Avoiding a copy after removing missings from a vector

In Julia I am trying to write a function that will (without copying) compute something from two vectors. As an example think of Pearson correlation (although it is not that). What I have got is:

 function get_valid_entries(x::Vector, y::Vector)
    valid_entries_in_x = .!(ismissing.(x) 
    valid_entries_in_y = .!(ismissing.(y)
    return findall(valid_entries_in_x .& valid_entries_in_y)
end

x = [4.0, missing, 6.0, 5.0, 8.0, 10.0]
y = [2.0, 3.0, missing, 5.0, 6.0, 2.0]
valids = get_valid_entries(x, y)

function do_something(x::Vector{R}, y::Vector{R}) where R<:Real
    println("This is do_something(x::Vector{R}, y::Vector{R})")
end
do_something(x[valids], y[valids])

This does not work as x[valids] and y[valids] are Vector::{Union{Missing,Float64}}. I was hoping to avoid copies though so I don’t want to just convert the vectors with Vector{Float64}(x[valids]).

Is there a way I can avoid a copy? I was hoping I could avoid copying the vector slices now that there are no missings and the data in there presumably doesn’t have to be rewritten.

The other question is if for a long vector if it is generally faster to do the copy (as the copied vector will be continuous in memory)

Can you be more specific on what the final function actually needs to do in your case? And why it has a Real type constraint?

1 Like

The function that I am feeding this into only makes sense for real values. I am using a similar coding pattern to this a few times (trying to remove invalid entries and then feed it into a different function) but two of the things I am doing are Pearson correlation and Spearman correlation (I realise both are in StatsBase but I am trying out some potential improvements).

I guess I could just define those functions as taking Vector{R,Missing} but would prefer to have stricter typing… it just seems cleaner if it is possible.

It is not possible to avoid the copy from a Vector{Union{T, MIssing}} to a Vector{T}. I wonder if it could ever be possible, but I suspect no.

Some other ways you could speed it up is to not allocate the three arrays with indices.

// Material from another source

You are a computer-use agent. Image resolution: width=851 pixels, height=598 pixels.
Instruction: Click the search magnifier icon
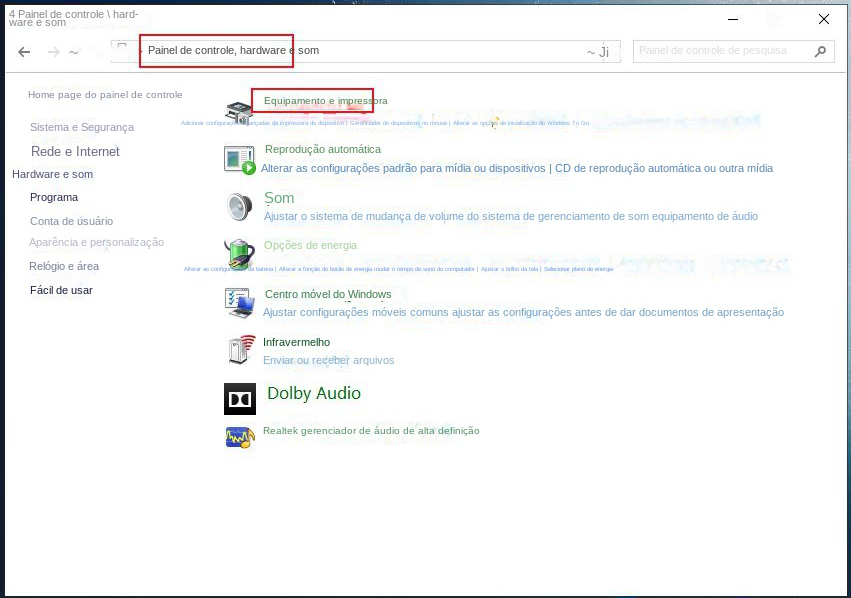click(819, 50)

Instead, compute a single array of valid indices in one pass over x and y. Alternatively, do two passes, one to count the number of elements in the resulting Vector{T}, and another to copy their elements.

Maybe you could use something like this (not super well optimised):

function get_nonmissing_indices(x::AbstractArray{>:Missing}, xs::Vararg{AbstractArray{>:Missing}})
    result = Int[]
    vs = (x, xs...)
    for i in eachindex(vs...)
        if all(v -> !ismissing(@inbounds(v[i])), vs)
            push!(result, i)
        end
    end
    result
end

type_remove_missing(::Type{Union{T, Missing}}) where T = T
type_remove_missing(::Type{Any}) = Any

function remove_any_missings(x::AbstractArray{>:Missing}, xs::Vararg{AbstractArray{>:Missing}})
    vs = (x, xs...)
    idx = get_nonmissing_indices(vs...)
    L = length(idx)
    removed = map(vs) do v
        r = similar(v, type_remove_missing(eltype(v)), (L,))
        @inbounds for (inew, iold) in zip(eachindex(r), idx)
            r[inew] = v[iold]
        end
        r
    end
    (;idx, removed)
end
3 Likes

Lazy skipmissing?

1 Like

This is one of the reasons I never use missing with float arrays (actually, I never using missings anywhere but that’s my taste/needs). Use NaNs instead, which are numbers of the same type the array elements.

1 Like

Thanks @jakobnissen. I will have a go with your suggested optimisations. I guess I cannot avoid the copy though. Thanks @Benny, I can’t use skipmissing alone as I am also removing NaNs (I removed that from above for simplicity). I guess I could pair it with a similar thing for NaNs but it ends up being pretty equivalent to what I have.

I completely agree @joa-quim . This is at the outer edge of the codebase I am writing, once its all within my code I don’t use missing. Its hard to totally avoid missing given in most packages it is used as a default value.

By the way, note that x[valids] already creates a copy, so that Vector{Float64}(x[valids]) copies twice. It would be better to use something like Vector{Float64}(@view x[valids]) or convert(Vector{Float64}, @view x[valids]).

1 Like

There are definitely performance gotchas with missing! Depending on your usecase, you might want to convert them to NaNs right after reading from file, for example.

There’s Skipper.jl – like skipmissing, but more general :slight_smile:

Not if you really need a Vector{Float64} output, that’s just a different data structure. I think we could unsafely reuse a contiguous portion of the underlying Memory{Union{Float64, Missing}} and treat it as if it were a Memory{Float64}, but that’s assuming a lot about Memory we can’t rely on.

The allocation here doesn’t seem too bad though because valids needed allocations to begin with, so not sure what the harm of another couple allocations are.

There is an analogous SkipNan.jl. You can make an entirely lazy indexable sequence guaranteed to never return missing or NaN (by erroring at those elements), and if you want to adjust the indices to also skip those elements, you can use view with valids beforehand. collect also removes the Missing element type, unlike for a view or slice.

julia> using BenchmarkTools; using SkipNan: skipnan

julia> x = [1,missing,3,NaN,5,NaN,7,missing];

julia> @btime y = skipnan(skipmissing(view($x, $(1:2:8))))
  6.800 ns (0 allocations: 0 bytes)
skipnan(skipmissing(Union{Missing, Float64}[1.0, 3.0, 5.0, 7.0]))

julia> y[1], y[2], y[3], y[4]
(1.0, 3.0, 5.0, 7.0)

julia> collect(y) |> typeof
Vector{Float64} (alias for Array{Float64, 1})

julia> collect(view(x, 1:2:8)) |> typeof
Vector{Union{Missing, Float64}} (alias for Array{Union{Missing, Float64}, 1})

Worth noting that skipmissing and skipnan wrap iterables, so they can’t subtype AbstractVector and don’t support much except eltype and indexing if the parent object does. That’s also why the view was inside, rather than outside. Not sure how an AbstractVector-only skipmissing could be feasible because size is much harder to compute, and the size varies with setindex! calls to the parent object, not just push!/insert!/delete!. Still, that could be hypothetically done if we just accept that even more mutations of the parent object are dangerous than for view.

1 Like